- Task description
Somewhere below are a line with "Open a new browser tab" and a later line with "You are a computer-use agent. This". Output exactly those lines and all lines between them.

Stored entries

•••

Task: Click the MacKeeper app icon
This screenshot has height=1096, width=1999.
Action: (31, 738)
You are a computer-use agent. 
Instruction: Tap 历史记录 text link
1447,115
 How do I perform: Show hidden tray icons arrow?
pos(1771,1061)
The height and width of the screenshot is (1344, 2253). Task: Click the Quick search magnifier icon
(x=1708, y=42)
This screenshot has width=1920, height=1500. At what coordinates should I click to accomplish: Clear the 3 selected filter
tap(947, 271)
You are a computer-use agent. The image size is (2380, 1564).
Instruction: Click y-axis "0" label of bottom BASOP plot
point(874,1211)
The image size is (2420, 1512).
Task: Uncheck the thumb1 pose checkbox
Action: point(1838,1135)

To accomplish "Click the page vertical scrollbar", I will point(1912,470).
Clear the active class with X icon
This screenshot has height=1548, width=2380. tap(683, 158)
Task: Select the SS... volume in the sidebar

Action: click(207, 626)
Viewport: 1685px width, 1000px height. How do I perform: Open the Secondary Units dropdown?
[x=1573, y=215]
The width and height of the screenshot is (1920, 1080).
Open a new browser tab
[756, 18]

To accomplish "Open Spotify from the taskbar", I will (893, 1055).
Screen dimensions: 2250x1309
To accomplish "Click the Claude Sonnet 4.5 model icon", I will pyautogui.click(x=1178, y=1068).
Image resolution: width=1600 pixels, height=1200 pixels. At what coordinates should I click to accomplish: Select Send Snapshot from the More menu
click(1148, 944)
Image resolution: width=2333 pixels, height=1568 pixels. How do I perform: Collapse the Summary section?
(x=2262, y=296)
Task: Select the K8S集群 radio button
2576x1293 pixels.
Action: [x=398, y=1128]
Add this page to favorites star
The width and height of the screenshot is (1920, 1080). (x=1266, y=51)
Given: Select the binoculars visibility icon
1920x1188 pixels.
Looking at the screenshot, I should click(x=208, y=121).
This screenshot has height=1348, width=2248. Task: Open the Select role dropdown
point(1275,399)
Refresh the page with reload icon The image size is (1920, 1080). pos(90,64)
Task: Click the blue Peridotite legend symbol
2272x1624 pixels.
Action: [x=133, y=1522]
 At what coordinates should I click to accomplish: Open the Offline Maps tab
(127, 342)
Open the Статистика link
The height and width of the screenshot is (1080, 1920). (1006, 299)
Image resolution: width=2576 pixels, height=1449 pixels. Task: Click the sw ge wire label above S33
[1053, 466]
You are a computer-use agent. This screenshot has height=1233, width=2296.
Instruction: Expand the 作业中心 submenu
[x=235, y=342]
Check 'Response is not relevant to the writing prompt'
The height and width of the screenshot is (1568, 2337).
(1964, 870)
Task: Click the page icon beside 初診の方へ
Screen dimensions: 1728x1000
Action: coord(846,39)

•••

- Response to this task
Open a new browser tab
[756, 18]

To accomplish "Open Spotify from the taskbar", I will (893, 1055).
Screen dimensions: 2250x1309
To accomplish "Click the Claude Sonnet 4.5 model icon", I will pyautogui.click(x=1178, y=1068).
Image resolution: width=1600 pixels, height=1200 pixels. At what coordinates should I click to accomplish: Select Send Snapshot from the More menu
click(1148, 944)
Image resolution: width=2333 pixels, height=1568 pixels. How do I perform: Collapse the Summary section?
(x=2262, y=296)
Task: Select the K8S集群 radio button
2576x1293 pixels.
Action: [x=398, y=1128]
Add this page to favorites star
The width and height of the screenshot is (1920, 1080). (x=1266, y=51)
Given: Select the binoculars visibility icon
1920x1188 pixels.
Looking at the screenshot, I should click(x=208, y=121).
This screenshot has height=1348, width=2248. Task: Open the Select role dropdown
point(1275,399)
Refresh the page with reload icon The image size is (1920, 1080). pos(90,64)
Task: Click the blue Peridotite legend symbol
2272x1624 pixels.
Action: [x=133, y=1522]
 At what coordinates should I click to accomplish: Open the Offline Maps tab
(127, 342)
Open the Статистика link
The height and width of the screenshot is (1080, 1920). (1006, 299)
Image resolution: width=2576 pixels, height=1449 pixels. Task: Click the sw ge wire label above S33
[1053, 466]
You are a computer-use agent. This screenshot has height=1233, width=2296.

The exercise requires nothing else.